## RECORD EXCERPTS

———

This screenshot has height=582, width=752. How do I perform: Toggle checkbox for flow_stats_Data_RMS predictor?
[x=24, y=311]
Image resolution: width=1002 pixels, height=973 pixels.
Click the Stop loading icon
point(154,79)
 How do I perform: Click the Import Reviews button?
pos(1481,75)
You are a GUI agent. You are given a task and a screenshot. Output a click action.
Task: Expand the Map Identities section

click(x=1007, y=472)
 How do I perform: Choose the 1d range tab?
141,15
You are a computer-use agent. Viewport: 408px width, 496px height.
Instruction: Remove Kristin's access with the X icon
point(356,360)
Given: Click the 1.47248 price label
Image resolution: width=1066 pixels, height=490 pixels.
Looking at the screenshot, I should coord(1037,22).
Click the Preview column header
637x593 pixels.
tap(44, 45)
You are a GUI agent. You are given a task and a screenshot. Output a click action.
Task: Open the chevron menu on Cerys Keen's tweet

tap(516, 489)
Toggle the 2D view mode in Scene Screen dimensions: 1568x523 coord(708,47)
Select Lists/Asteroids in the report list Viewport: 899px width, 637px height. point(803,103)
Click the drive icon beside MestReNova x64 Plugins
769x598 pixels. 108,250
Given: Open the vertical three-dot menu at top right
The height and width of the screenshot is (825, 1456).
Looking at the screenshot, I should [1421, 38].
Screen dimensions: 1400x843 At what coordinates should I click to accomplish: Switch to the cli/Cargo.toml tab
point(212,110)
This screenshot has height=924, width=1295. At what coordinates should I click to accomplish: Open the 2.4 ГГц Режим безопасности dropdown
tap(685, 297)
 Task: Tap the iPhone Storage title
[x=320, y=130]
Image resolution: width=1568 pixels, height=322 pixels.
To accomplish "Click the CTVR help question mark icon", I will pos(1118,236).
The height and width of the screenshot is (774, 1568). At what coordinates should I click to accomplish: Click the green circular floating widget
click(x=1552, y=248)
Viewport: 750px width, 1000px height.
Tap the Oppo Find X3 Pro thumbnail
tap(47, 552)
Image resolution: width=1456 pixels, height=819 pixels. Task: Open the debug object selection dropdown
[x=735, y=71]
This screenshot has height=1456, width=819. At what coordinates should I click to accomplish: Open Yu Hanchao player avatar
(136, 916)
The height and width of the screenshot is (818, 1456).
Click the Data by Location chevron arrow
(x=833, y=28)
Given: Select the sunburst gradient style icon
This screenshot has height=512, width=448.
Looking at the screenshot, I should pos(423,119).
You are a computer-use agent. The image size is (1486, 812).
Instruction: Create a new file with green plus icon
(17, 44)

———

Please format every line of the rows above as a JSON list of strings, one string per line, with blank lines left out.

## RESPONSE TO THIS TASK
[
  "This screenshot has height=582, width=752. How do I perform: Toggle checkbox for flow_stats_Data_RMS predictor?",
  "[x=24, y=311]",
  "Image resolution: width=1002 pixels, height=973 pixels.",
  "Click the Stop loading icon",
  "point(154,79)",
  " How do I perform: Click the Import Reviews button?",
  "pos(1481,75)",
  "You are a GUI agent. You are given a task and a screenshot. Output a click action.",
  "Task: Expand the Map Identities section",
  "click(x=1007, y=472)",
  " How do I perform: Choose the 1d range tab?",
  "141,15",
  "You are a computer-use agent. Viewport: 408px width, 496px height.",
  "Instruction: Remove Kristin's access with the X icon",
  "point(356,360)",
  "Given: Click the 1.47248 price label",
  "Image resolution: width=1066 pixels, height=490 pixels.",
  "Looking at the screenshot, I should coord(1037,22).",
  "Click the Preview column header",
  "637x593 pixels.",
  "tap(44, 45)",
  "You are a GUI agent. You are given a task and a screenshot. Output a click action.",
  "Task: Open the chevron menu on Cerys Keen's tweet",
  "tap(516, 489)",
  "Toggle the 2D view mode in Scene Screen dimensions: 1568x523 coord(708,47)",
  "Select Lists/Asteroids in the report list Viewport: 899px width, 637px height. point(803,103)",
  "Click the drive icon beside MestReNova x64 Plugins",
  "769x598 pixels. 108,250",
  "Given: Open the vertical three-dot menu at top right",
  "The height and width of the screenshot is (825, 1456).",
  "Looking at the screenshot, I should [1421, 38].",
  "Screen dimensions: 1400x843 At what coordinates should I click to accomplish: Switch to the cli/Cargo.toml tab",
  "point(212,110)",
  "This screenshot has height=924, width=1295. At what coordinates should I click to accomplish: Open the 2.4 ГГц Режим безопасности dropdown",
  "tap(685, 297)",
  " Task: Tap the iPhone Storage title",
  "[x=320, y=130]",
  "Image resolution: width=1568 pixels, height=322 pixels.",
  "To accomplish \"Click the CTVR help question mark icon\", I will pos(1118,236).",
  "The height and width of the screenshot is (774, 1568). At what coordinates should I click to accomplish: Click the green circular floating widget",
  "click(x=1552, y=248)",
  "Viewport: 750px width, 1000px height.",
  "Tap the Oppo Find X3 Pro thumbnail",
  "tap(47, 552)",
  "Image resolution: width=1456 pixels, height=819 pixels. Task: Open the debug object selection dropdown",
  "[x=735, y=71]",
  "This screenshot has height=1456, width=819. At what coordinates should I click to accomplish: Open Yu Hanchao player avatar",
  "(136, 916)",
  "The height and width of the screenshot is (818, 1456).",
  "Click the Data by Location chevron arrow",
  "(x=833, y=28)",
  "Given: Select the sunburst gradient style icon",
  "This screenshot has height=512, width=448.",
  "Looking at the screenshot, I should pos(423,119).",
  "You are a computer-use agent. The image size is (1486, 812).",
  "Instruction: Create a new file with green plus icon",
  "(17, 44)"
]